Sunday 30 October 2022

Guest post from Victory Witherkeigh, Filipinx author of The Girl

Filipinx Victory Witherkeigh is an established writer of short stories, and a debut novelist. She is currently living Las Vegas.

The Girl is a young adult novel that subverts expectations to explore the idea that a girl's true self is more important than what she's been told. Breaking through good girl, virginal heroine stereotypes and inspired by mythology and gods, the novel asks the reader to think about what is good and what is evil.

The Girl follows a nameless main character. She’s been told since a very young age that she was a mistake, a demon who shouldn’t have been born. Shunned by her parents, she’s shuffled between theirs and her grandparents’ homes until her eighteenth birthday. The Girl is baffled by her ordinary life in Los Angeles. For all intents and purposes, she’s just like everyone else. That is, until the Demon comes to claim her.

Victory refers to her Filipinx / Pacific Islander heritage throughout The Girl.  She combines pre-colonial myths of gods and demons with a modern setting, to create a coming-of-age story of a first generation-born American. To coincide with the close of Filipino American Heritage Month in the USA, she here talks about using Filipino mythology in her writing.

Asian Americans and Pacific Islanders are known in America as AAPI, and the term Filipinx has there been adopted to refer to people of Philippine origin or descent; it is used to indicate gender-neutrality in place of Filipino or Filipina. Now we know this, over to Victory...

As a brown first-generation AAPI reader, finding any literature I could identify with was a struggle. And even my own ethnicity in the Southeast Asian/Pacific Island discussions is often a hazardous mixture and melting pot for thousands of dialects, mythologies, and folklore. Another AAPI creator I follow on Instagram, Caroline Mangosing, wrote of the Filipinx diaspora in 2020, “We are a nation of people with NO unified cultural identity outside of a colonized one….”

With that quote in mind, I’ll say some pre-colonial myths and legends that inspired this book are from the Philippines and French Polynesia. They were stories I grew up hearing, with multitudinous variations in pronunciation and even names, depending on who was speaking. I was first brought back to the Philippine islands at two, with various stopovers along the way to see relatives. As I grew older, family members living and visiting from the islands (Philippines, Hawaii, and/or French Polynesia), sometimes for half a year or more, would stay in our home. We would take them out on weekends to spend time with cousins, and then I’d listen to their tales about our way of life, the history of our parents, grandparents, or even great-grandparents. The inconsistencies and overlap made more sense as I grew older, from my own observations and later college studies of Asian American history and the culture clash between myself as a first-generation American vs. their immigrant cultural viewpoints. 

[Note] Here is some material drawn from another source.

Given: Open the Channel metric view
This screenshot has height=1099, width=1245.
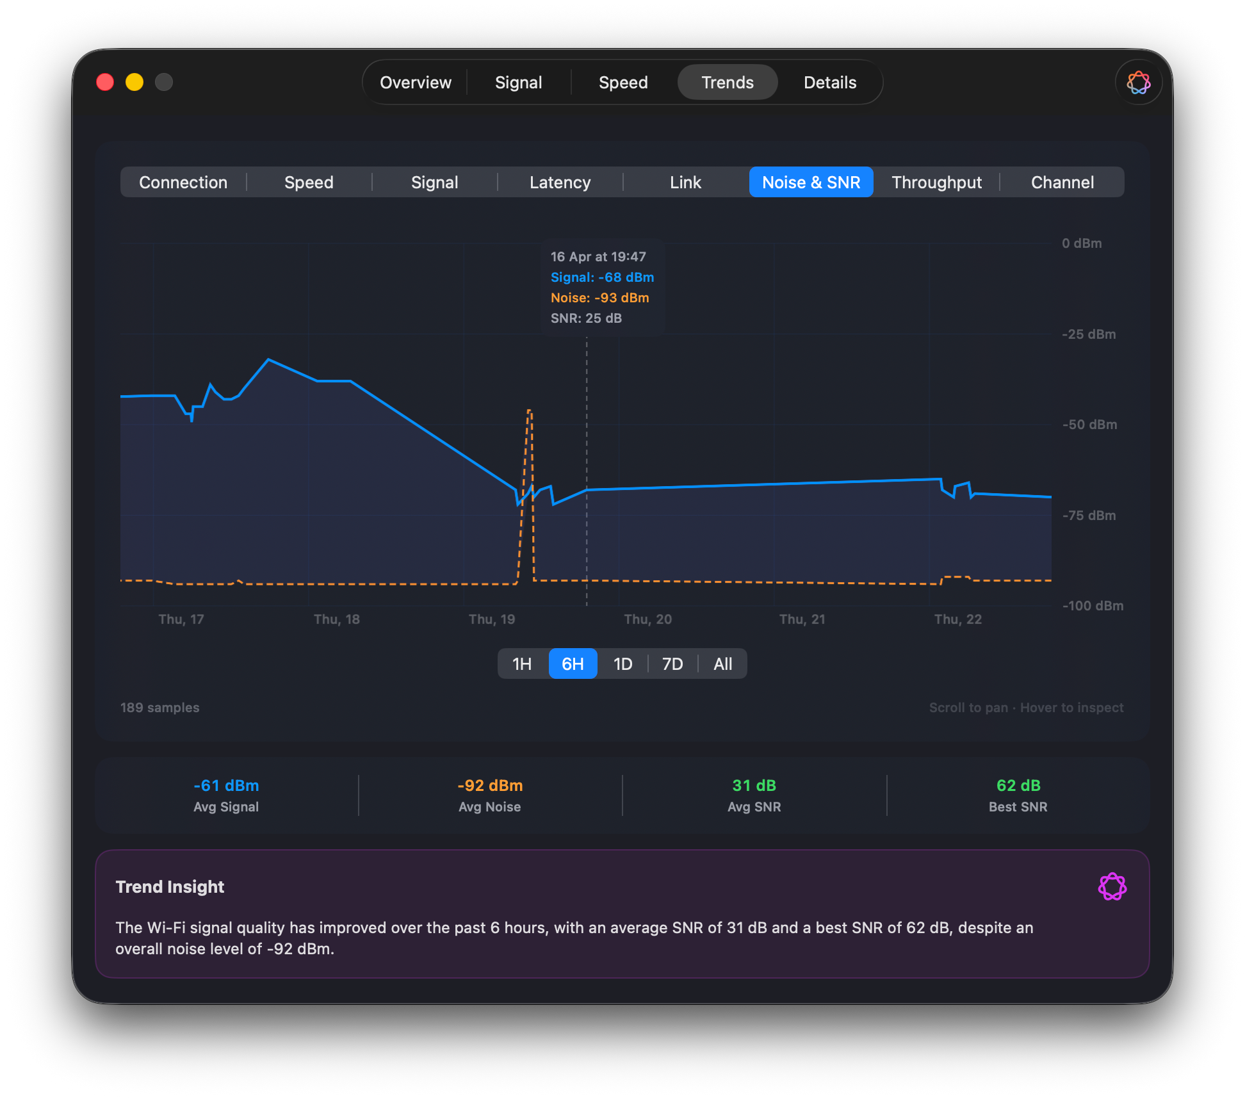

Oral tradition and storytelling were a massive part of the Austronesian migration, around 1500 to 1000 BCE.  More recently, since the islands we come from were prone to various monsoons or lack of government infrastructure, power outages were widespread. A common way to pass the time in the dark would be to grab a flashlight and tell stories - often, the scarier, the better. I think that’s something all children and adults can relate to - that feeling of sleep-away camp or a sleepover where you and your friends are trying to one-up each other to see who will be the toughest. My earlier short stories involved some of the nightmare creatures that haunted my childhood dreams. There is this type of witchcraft they called Usik Daginut. It means little death or thousand little deaths, and you could use it to curse someone by having tiny insects burrow under the victim’s skin and create the sensation of hundreds upon hundreds of bug bites, driving a person mad. 

Then there are all these creatures that could only come from these islands, and from the migration of the Austronesian people during a time when the world was changing - destroying and reforming itself before people’s eyes within the same generational periods. All of the beauty the migrants  witnessed also caused so much death and pain. Before the European colonials came, we had tales of our dragons and gods and nightmares that became our own myriad old wives’ tales and stories that were not just culturally interesting, but genuinely a guide to keeping people, especially children, alive. Stories about why you don’t sleep with your feet hanging over the sides of the bed or a boat because you don’t know if a demon will drag you into the shadow world. Or about why you need to shout into the night before tossing your garbage out to warn the dwarves that humans are coming in order not to bother them. I am glad we don’t still wholly subscribe to the idea that we can’t have more exotic names because it’ll attract dwarves to come and steal women away!

The one thing about the Philippine Islands and even the rest of Polynesia that people forget in contemporary census groupings is that the “nations” we know today were never actually united before the European colonizers came along. It’s why as much as modern politics would group us culturally apart, you’ll find some dialects still carry words, or art forms like tapa weaving, that connect the Philippine Islands to the indigenous Polynesian chain of oral traditions. There are now creatives and researchers looking to add to the reconstructionist movements of the islands - reconstructing pre-colonial knowledge, or ways of life, for future generations to study. 

I hope The Girl will be able to add another dimension to the evolving mythos.

Details: The Girl is set to debut in December, through Cinnabar Moth Publishing (USA) in hardback, paperback and Ebook, priced in local currencies.